Magpie had difficulty understanding the "ownership" of items. There was a conflict between "real-world ownership" as in someone purchased something from a store and thus it belongs to them — and her ideas of reference or magical thinking where an item could have been spirited here as a gift to her from another world, or have been left by some magical being or place or power for her to find and use to leave. In which case, the item (regardless of "ownership") was really hers for the taking and using, by means of its "intended purpose" or it's inherent function.

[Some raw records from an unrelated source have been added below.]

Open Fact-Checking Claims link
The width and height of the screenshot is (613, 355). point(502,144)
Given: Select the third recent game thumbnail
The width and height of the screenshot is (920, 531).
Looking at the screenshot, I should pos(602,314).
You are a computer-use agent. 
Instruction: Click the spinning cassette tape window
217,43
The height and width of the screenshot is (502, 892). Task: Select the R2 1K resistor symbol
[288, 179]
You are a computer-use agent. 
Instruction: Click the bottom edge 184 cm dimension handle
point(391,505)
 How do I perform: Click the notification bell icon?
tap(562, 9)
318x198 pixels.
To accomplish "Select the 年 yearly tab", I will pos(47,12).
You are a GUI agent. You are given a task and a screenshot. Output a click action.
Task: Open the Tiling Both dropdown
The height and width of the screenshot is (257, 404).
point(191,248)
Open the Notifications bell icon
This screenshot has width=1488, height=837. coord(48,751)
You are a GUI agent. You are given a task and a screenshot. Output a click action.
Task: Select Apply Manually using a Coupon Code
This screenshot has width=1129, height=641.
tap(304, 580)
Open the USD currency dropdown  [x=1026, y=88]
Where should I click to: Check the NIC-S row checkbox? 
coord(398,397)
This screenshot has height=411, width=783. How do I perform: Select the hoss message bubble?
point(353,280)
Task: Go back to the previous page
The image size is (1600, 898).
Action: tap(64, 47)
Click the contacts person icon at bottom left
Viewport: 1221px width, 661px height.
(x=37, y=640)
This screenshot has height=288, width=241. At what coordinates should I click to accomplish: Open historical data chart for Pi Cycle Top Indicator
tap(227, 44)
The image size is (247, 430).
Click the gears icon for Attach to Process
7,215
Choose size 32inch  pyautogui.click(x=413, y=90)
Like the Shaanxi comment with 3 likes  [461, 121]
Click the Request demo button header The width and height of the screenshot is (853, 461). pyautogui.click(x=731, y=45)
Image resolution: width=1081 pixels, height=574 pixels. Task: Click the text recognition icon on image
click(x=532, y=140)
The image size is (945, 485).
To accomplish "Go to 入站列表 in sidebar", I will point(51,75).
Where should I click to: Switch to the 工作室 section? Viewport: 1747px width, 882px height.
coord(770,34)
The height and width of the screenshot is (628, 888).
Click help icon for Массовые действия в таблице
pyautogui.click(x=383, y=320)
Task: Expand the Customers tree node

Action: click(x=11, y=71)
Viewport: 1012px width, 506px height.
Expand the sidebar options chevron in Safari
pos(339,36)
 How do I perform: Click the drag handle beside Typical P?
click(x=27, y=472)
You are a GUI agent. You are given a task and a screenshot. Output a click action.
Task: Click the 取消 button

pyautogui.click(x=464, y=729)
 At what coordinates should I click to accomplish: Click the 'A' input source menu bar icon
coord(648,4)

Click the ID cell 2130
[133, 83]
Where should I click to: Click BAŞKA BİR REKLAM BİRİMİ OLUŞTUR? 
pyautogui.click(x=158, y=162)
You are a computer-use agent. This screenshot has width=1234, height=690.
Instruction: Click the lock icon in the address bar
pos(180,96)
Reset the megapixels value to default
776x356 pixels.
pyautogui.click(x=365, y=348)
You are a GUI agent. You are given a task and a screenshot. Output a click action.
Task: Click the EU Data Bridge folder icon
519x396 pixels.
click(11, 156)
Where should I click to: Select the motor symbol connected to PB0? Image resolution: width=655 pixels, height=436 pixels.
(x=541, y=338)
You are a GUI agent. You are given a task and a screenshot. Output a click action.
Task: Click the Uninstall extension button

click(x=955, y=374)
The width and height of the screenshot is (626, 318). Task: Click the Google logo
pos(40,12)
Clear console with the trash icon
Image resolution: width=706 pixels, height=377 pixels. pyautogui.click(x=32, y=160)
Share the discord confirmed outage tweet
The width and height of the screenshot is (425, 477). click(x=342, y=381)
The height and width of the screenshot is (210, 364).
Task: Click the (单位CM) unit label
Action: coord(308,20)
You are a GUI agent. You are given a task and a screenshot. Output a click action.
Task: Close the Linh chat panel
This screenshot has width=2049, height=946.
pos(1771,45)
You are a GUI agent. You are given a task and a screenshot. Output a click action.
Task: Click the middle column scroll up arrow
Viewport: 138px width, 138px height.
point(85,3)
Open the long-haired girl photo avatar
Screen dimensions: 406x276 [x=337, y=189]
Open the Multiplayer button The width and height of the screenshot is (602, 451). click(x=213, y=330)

Unfortunately, Magpie's "thievery" was sometimes observed and punished, and especially infuriated our sperm donor. We had trouble communicating internally, and didn't understand Magpie's behavior any better than our bioparents did, so questions about whether "I" had taken an item resulted in "No", questions about "Well, then who did?" resulted in "I don't know" or "Nobody" etc. and often we were accused of lying and beaten, spanked, or punished — which was usually being sequestered in our room which was more payoff than punishment. We weren't trying to lie, and when asked for an item, Magpie would often just surrender it — unless it was already found in our room. Magpie didn't intend to keep (but may have forgotten taking) any objects that didn't contain messages or clues as to how to escape this world. So Magpie unintentionally contributed to our abuse, and the punishments generally didn't work — Magpie wasn't the one getting the beating, or getting the lecture, and being sent to our room was a vacation in paradise when compared with dealing with our bioparents. We were supposed to be contrite and thinking about what horrible thing we had done, but instead would often talk to ourselves and play together. Being in our room, physically alone, with the door closed — that was a safe space for us to be ourselves together and not a punishment at all.